Bladvulling
De glorie onzer sportheldinnen in de zwembassins te Berlijn heeft, behalve ingezonden stukken van ‘intellectualisten’, toch ook wel stilistische creaties van hoogere orde teweeg gebracht. Wij lazen van Rie Mastenbroek, dat zij was een ‘gouden meisje’: hier dook een epitheton op, dat in Bredero's blijspel nu en dan prachtig effect sorteert. In de spanning van het critieke moment werd zij vereerd met de metaphora ‘waterkanónbal’, waarmee de geestdriftige journalist in verkorten taalvorm wilde zeggen, dat zij bij haar befaamde eindspurt ‘als een torpedo door het water schiet’. Zoowel de omschrijving ‘waterkanon’ voor een ‘torpedolanceerbuis’ als de benaming ‘bal’ voor-‘kogel’ geven hier veel te denken.
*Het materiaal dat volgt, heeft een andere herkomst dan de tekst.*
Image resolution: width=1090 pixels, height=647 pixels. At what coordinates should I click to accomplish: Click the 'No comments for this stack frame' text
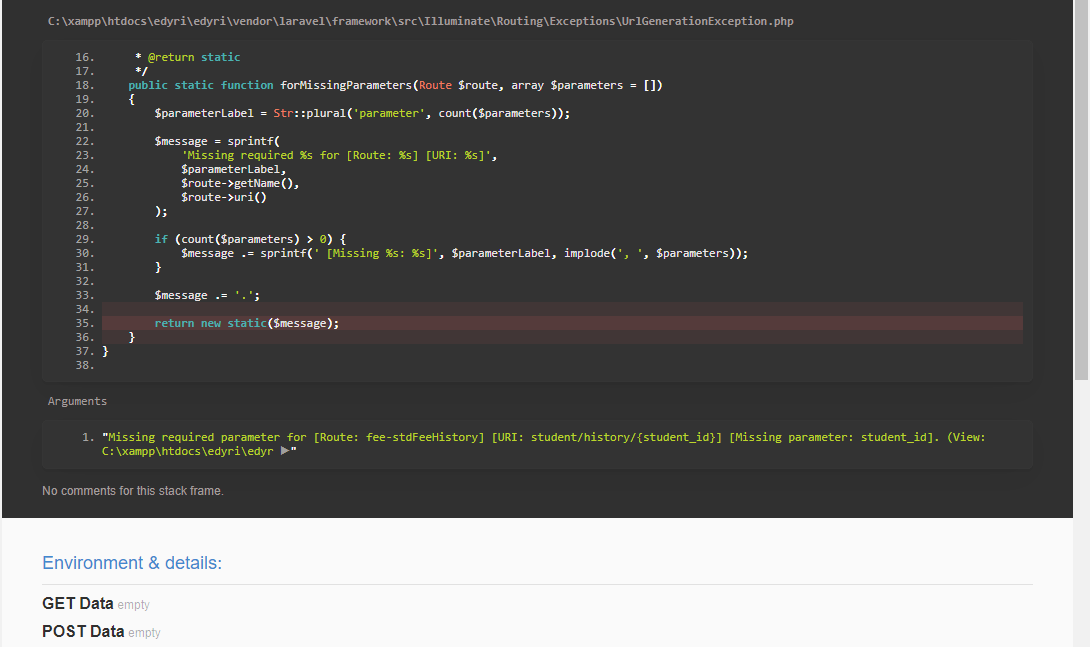131,490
De kroon spande echter de berichtgever, die aan Rietje een werkwoordsvorm uit de taboetaal der vorstelijke kringen dorst toe te kennen, zeggende (let ook, o lezer, op de statige ‘verbuiging’ op -en!): ‘Toen kwam het oogenblik, dat Marie met hare prijszusteren naar de eeretribune schreed’. Hier werd ook Rie, eigenlijk Riek, tot Marie!
G.S.O.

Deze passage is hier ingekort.